Isn't the training most of the cost? In which case the current models could have a very long lifetime even if new models are never trained again. They'll go gradually out of date, but for many purposes will still be useful. If they can pull new info from the web they may stay relevant for decades. It's only if running the chatbots is not cost effective that everything halts and my understanding is that the cost of that is lower relatively. Even now, older models are still being used. Also, performance optimizations seem likely to soon reduce the need for data center build out and reduce costs. Seems too soon to say where this is all going. Who even knows if the GPU chips will improve dramatically or if something else (more AI optimized processor architectures) will replace them? It's true that right now it looks like a bubble, but the future is still very much in flux, and the value of the models already created may not disappear overnight.

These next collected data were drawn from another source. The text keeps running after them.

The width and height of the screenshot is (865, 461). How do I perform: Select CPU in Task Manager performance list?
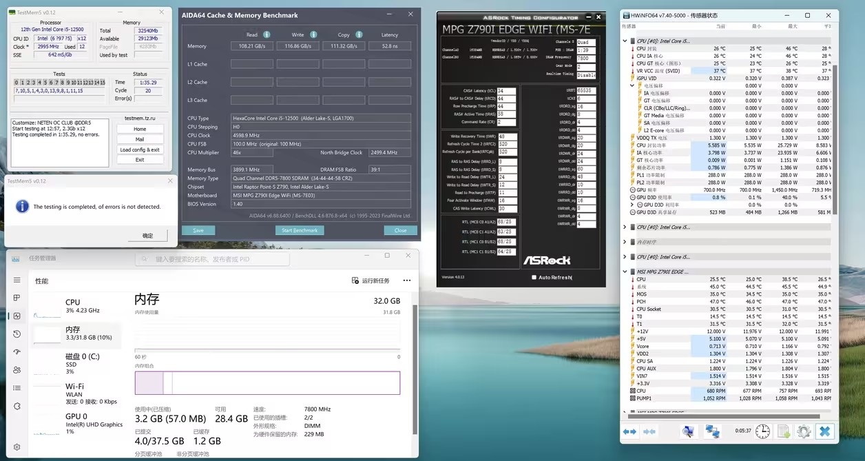[x=73, y=306]
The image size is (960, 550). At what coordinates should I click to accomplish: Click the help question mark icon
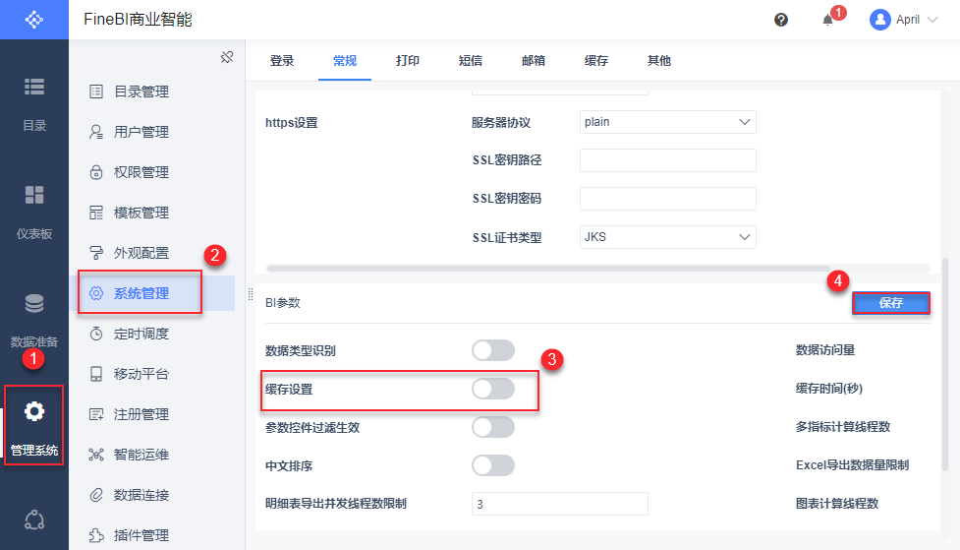click(781, 20)
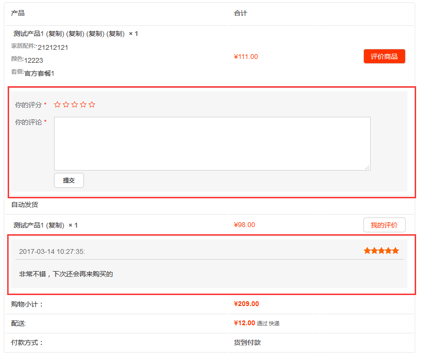Click the comment box resize handle
The width and height of the screenshot is (430, 353).
[367, 167]
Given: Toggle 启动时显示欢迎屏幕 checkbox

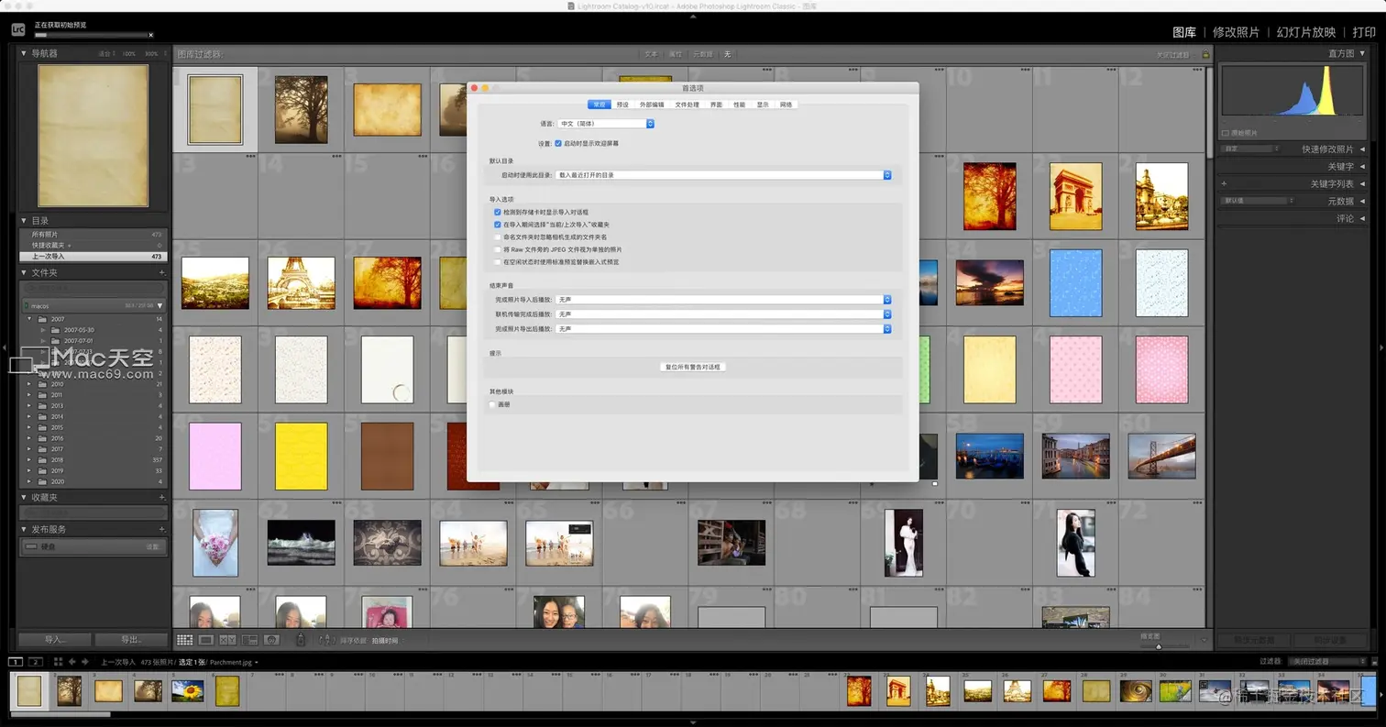Looking at the screenshot, I should click(x=558, y=143).
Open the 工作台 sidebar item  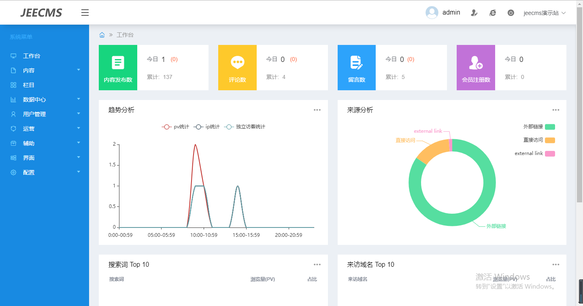(x=32, y=56)
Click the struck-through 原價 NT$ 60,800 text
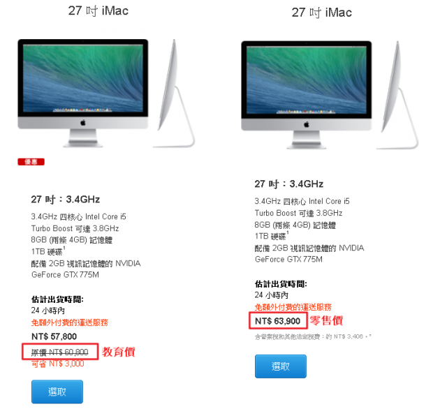Screen dimensions: 447x409 [x=59, y=352]
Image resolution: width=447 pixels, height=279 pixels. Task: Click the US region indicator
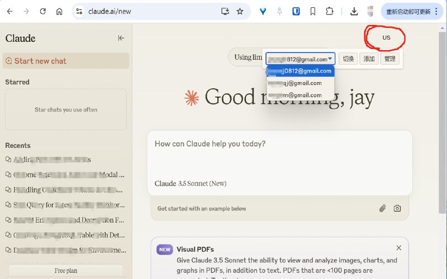(386, 37)
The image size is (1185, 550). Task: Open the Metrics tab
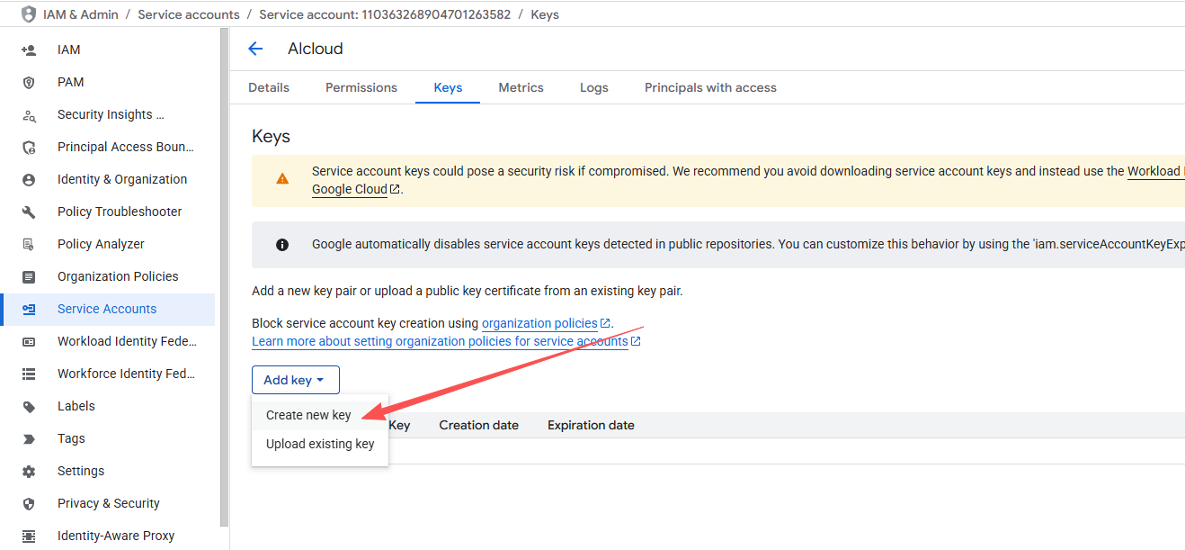tap(521, 87)
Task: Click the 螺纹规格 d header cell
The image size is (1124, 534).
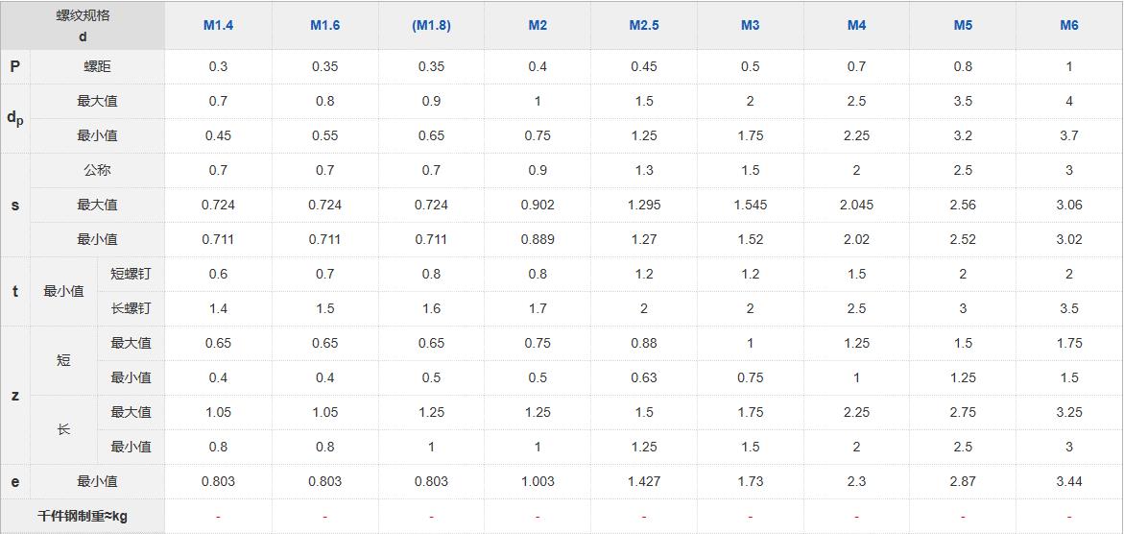Action: coord(83,26)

One potential application might be fighting wildfires. Seems like it would be really useful if one firefighter could remotely monitor a dozen autonomous bulldozers that were given general instructions. Would have to acquire a different training data set I'd guess, but the same approach seems applicable, get the data from teleoperated bulldozers used to fight fires. Getting the bulldozers into the right area would require some transport, like a truck or heavy lift helicopter, though maybe mini bulldozers would also work.
You might be interested in the work of Peter Corke also, he's automated horizontal mine shaft loaders and huge drag line shovels in his research:
I think he used a different approach than you do, using visual servoing to get feedback and data from a camera. Maybe there's some value in combining both approaches, learn to control a machine from an operator, and also keep track of what is being moved with a camera to add another layer of control.
About 20 years ago the CS community was getting excited about optical memory. It promised to be huge, must faster than static RAM, and hold it's state. Tied directly to the CPU as a very large cache+RAM replacement it would have revolutionized computing. There were other advantages besides speed. One was that you could just pause the CPU, put the computer to sleep, then wake it up later and everything was already in RAM and computation would continue where it left off. Instant boot. Running apps would be instant, they were already in RAM and could be run in place. Prototypes existed but optical memory never happened commercially. Not sure I remember why, maybe couldn't scale, or manufacturing problems. There was also the problem that code is never perfect, so what to do when something stored became corrupted? Without a boot phase there would be no integrity checks.
I worked with an SGI 2400T workstation and it came with a 4:3 aspect high resolution monitor (4K I think, different from today's 4K). Later workstations probably had wider screens. However even that old machine could display to a wide variety of screen sizes. I connected ours to an NTSC projector and they were often used for rendering movie computer graphics (though rendering doesn't depend on the display size). If I remember correctly the pixels were square by default, but there was a lot of control over rendering and display. NTSC at that time wasn't even a very firm standard, lots of companies implemented it differently and hi-res displays tended to be custom with no standards at all (used for air traffic control for example).